Shah's spent a third of his life preparing for this. He started competing in spelling bees in the third grade.
He made it to the national finals twice before; he placed 51st in 2019 and 76th in 2021.
This year was his last time competing; 8th grade is the cut-off.
"I knew it was my last year. So I really devoted a lot of my time to spelling. Like I sometimes took days off from school," Shah said.
He spent hours studying, and no, contrary to what you might think, he didn't read the dictionary to get prepared.
"So spellpundit is one thing. I used spellpundit; you learn a set number of words and then you test yourself on them. So it's kind of like someone quizzing you. But it's just you doing it," Shah said.
But Shah wants to make it clear he didn't do this alone.
The entire Shah family was invested in his success. His dad, Deval, a software engineer, said they even hired coaches to get him ready.
"By fourth grade, his level was too high for me, too, for me to do anything.
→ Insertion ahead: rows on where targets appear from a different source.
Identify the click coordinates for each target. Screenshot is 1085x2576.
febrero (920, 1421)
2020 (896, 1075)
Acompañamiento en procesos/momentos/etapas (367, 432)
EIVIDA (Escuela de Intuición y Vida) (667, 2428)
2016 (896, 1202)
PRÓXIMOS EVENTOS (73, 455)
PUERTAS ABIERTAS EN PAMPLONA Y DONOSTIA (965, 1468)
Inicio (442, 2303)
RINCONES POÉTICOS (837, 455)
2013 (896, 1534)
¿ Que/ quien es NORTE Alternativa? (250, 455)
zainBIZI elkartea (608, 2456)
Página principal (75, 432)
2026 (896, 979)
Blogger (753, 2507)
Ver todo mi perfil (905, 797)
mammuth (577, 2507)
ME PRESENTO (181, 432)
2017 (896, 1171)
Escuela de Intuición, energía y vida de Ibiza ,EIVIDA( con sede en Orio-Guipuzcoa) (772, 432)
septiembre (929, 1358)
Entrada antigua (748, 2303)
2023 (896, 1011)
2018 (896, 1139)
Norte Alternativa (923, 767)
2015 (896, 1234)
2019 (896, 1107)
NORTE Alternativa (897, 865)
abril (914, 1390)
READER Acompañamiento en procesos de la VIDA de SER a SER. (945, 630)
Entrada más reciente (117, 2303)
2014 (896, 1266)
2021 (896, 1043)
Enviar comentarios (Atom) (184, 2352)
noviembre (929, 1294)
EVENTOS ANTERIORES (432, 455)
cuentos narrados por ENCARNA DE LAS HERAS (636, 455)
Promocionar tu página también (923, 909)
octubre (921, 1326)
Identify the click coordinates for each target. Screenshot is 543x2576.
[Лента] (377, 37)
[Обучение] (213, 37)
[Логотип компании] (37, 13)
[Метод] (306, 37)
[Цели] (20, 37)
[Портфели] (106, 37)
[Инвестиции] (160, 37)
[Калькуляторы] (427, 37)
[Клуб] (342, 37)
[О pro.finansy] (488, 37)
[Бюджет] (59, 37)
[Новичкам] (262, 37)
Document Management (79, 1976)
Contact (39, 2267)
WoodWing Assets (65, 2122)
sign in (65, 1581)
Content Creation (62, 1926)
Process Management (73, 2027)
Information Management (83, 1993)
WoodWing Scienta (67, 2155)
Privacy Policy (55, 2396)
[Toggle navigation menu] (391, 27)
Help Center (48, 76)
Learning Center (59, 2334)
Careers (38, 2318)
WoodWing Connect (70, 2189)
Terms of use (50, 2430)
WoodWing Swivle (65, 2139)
So my role and my wife's role was more like a supporting, supporting cast, as opposed to the main, so we just let the coaches handle and I was just handling giving him some tips strategy," Deval said.
His mother, Nilam, an internal medicine physician, focused on getting Shah emotionally and physically ready. Although Shah said it didn't really feel like a competition.
"So when you got to the competition, you sort of already knew a lot of the competitors," he said. "I've been doing spelling bees with them for like three years. So like, I knew most of them, and it was kind of like a reunion."
Shah said he hopes to be invited back to the national spelling bee next year as a commentator.
He said he's so grateful for the community that helped him that he's now planning to pay it forward.
He'll work with Bruhat Soma, the 11-year-old from New Tampa who was eliminated in the spelling bee's early rounds both last year and this year.